Shallow Review of Consistency in Statement Evaluation


Most ex­ist­ing fore­cast­ing or eval­u­a­tion plat­form ques­tions are for very clearly ver­ifi­able ques­tions:

  • “Who will win the next elec­tion?”

  • “How many cars will Tesla sell in 2030?”

  • “How many jelly beans are in this jar?”

But many of the ques­tions we care about are do not look like this. They might…

  • Be severely un­der­speci­fied, e.g. “How much should we charge this cus­tomer for this vague fea­ture re­quest?”

  • In­volve value judge­ments, e.g. “What is the op­ti­mum prison sen­tence for this con­vict?”, “How much does this plain­tiff de­serve for pain and suffer­ing?”

  • Not have a clear stop­ping point, e.g. “What is the rel­a­tive effec­tive­ness of AI safety re­search vs. bio risk re­search?”

  • Re­quire mul­ti­ple steps in­stead of a yes/​no or nu­mer­i­cal an­swer, e.g. “What treat­ment is ap­pro­pri­ate for this pa­tient with pre­can­cer­ous cells?”

  • Not have good refer­rents, e.g. “What is the mar­ket size for this com­pletely new tech?”

An en­tity who could an­swer these ques­tions well would be a very valuable as­set. But what does well even mean here? We want peo­ple to be ac­cu­rate, of course, but in many cases we also need their pre­dic­tions/​eval­u­a­tions to be con­sis­tent to be ac­tion­able. This is es­pe­cially true when fair­ness norms are in play, such as pric­ing[1] and prison sen­tenc­ing.

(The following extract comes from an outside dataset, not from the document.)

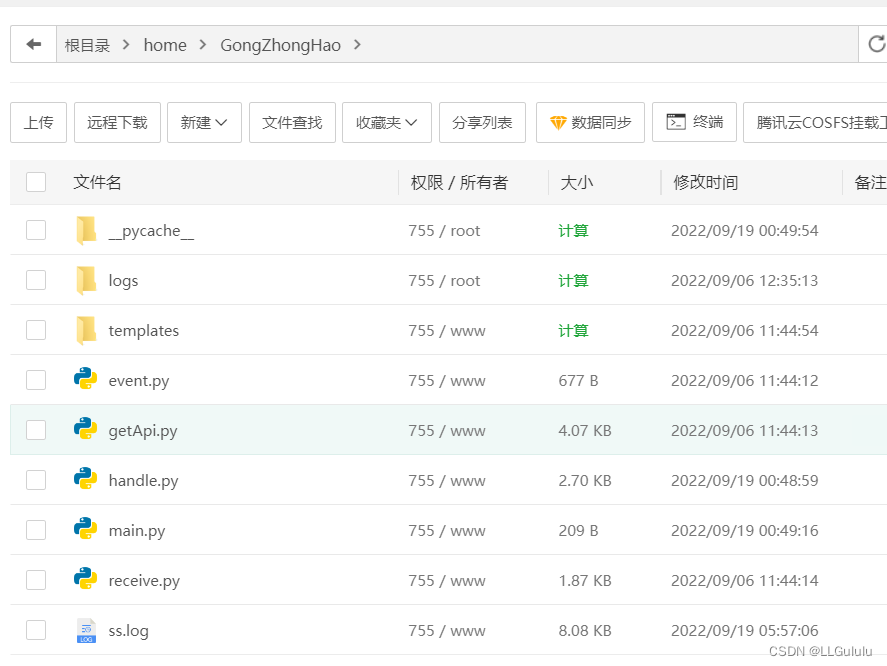Click the 上传 upload button
The height and width of the screenshot is (666, 887).
click(x=38, y=122)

There is a lot of re­search show­ing that peo­ple make in­con­sis­tent eval­u­a­tions (with each other and them­selves across time) across a wide va­ri­ety of fields, even those that more closely re­sem­ble the “easy” ques­tions above (valu­ing stocks, ap­prais­ing real es­tate, sen­tenc­ing crim­i­nals, eval­u­at­ing job perfor­mance, au­dit­ing fi­nan­cial state­ments)[2]. It is even more difficult to con­sis­tently eval­u­ate or pre­dict novel ques­tions or low-fre­quency events, like “Will In­dia use a nu­clear weapon on Pak­istan by 1/​1/​20” or “How much coun­ter­fac­tual value has this or­ga­ni­za­tion cre­ated?”.

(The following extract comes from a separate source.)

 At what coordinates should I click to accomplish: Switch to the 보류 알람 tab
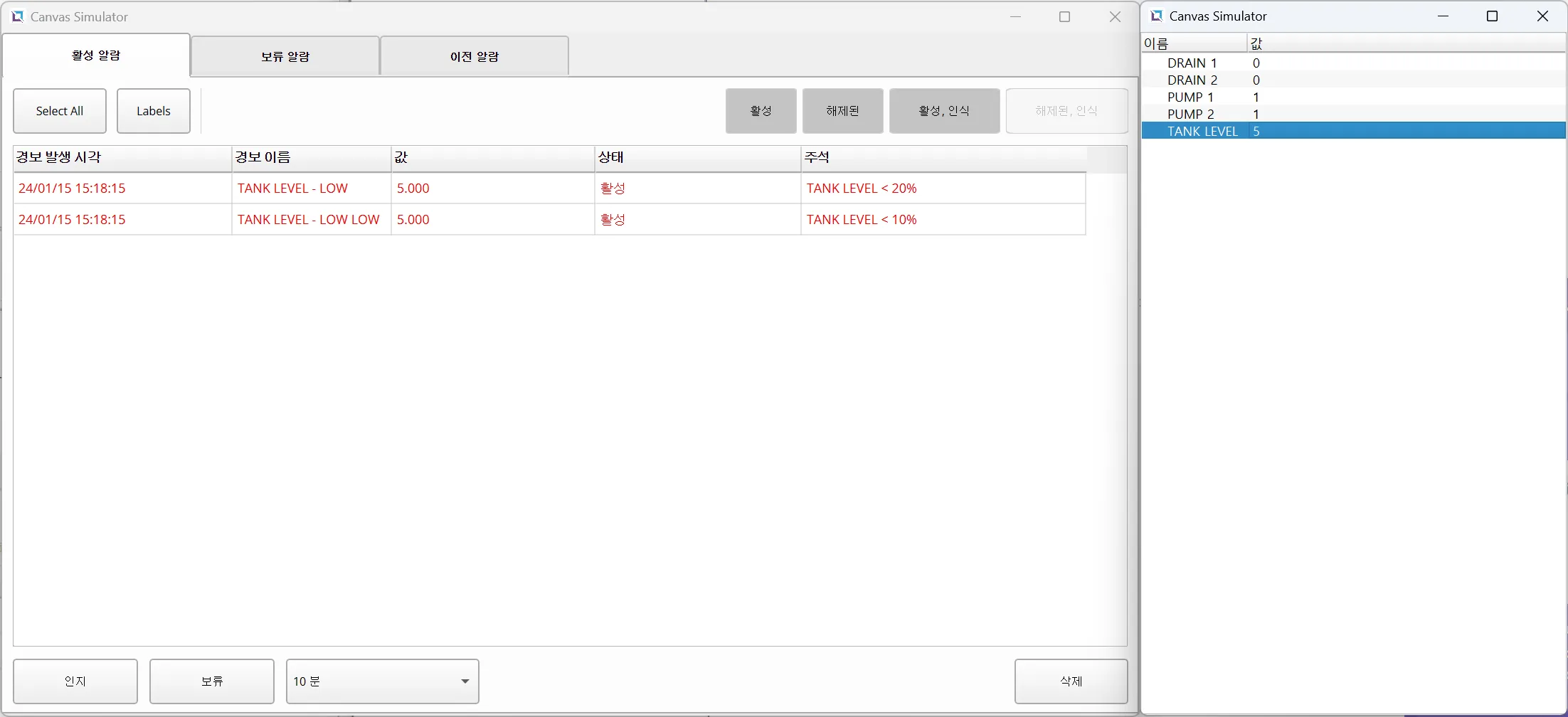click(x=285, y=56)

This pa­per is a shal­low re­view of the liter­a­ture around how to get en­tities to make con­sis­tent judge­ments. I want to note up front that a ma­jor limi­ta­tion of this write-up and of shal­low re­views in gen­eral is that I mostly re­lied on au­thors’ de­scrip­tions of their work and con­clu­sions, rather than ver­ify­ing their ex­per­i­men­tal de­sign and con­clu­sions for my­self, or look­ing up oth­ers’ opinions of pa­pers. As such, this post should be taken as a de­scrip­tion of the state of the liter­a­ture, not the state of the world.

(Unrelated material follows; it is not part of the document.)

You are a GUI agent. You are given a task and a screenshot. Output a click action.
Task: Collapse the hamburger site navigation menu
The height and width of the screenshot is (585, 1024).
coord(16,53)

Speak­ing of un­der­speci­fied ques­tions, “how to get con­sis­tent an­swers to com­pli­cated ques­tions?” sure is one. I started this re­search pro­ject with a vague sense of an area from Ozzie Gooen; as I iter­ated, we came up with more spe­cific ques­tions. The fol­low­ing is a list of ques­tions or hooks that came up as we dis­cussed the re­search:

  1. Over­all, what liter­a­ture is available to an­swer the ques­tion “how to get peo­ple to an­swer messy ques­tions con­sis­tently?”

  2. What are the costs of con­sis­tency?

  3. How of­ten are eval­u­a­tions /​ sen­tences sim­ply mi­s­un­der­stood by peo­ple? Is there a de­cent sci­ence be­hind un­der­stand­ing and ex­pect­ing lev­els of mi­s­un­der­stand­ings in differ­ent cases?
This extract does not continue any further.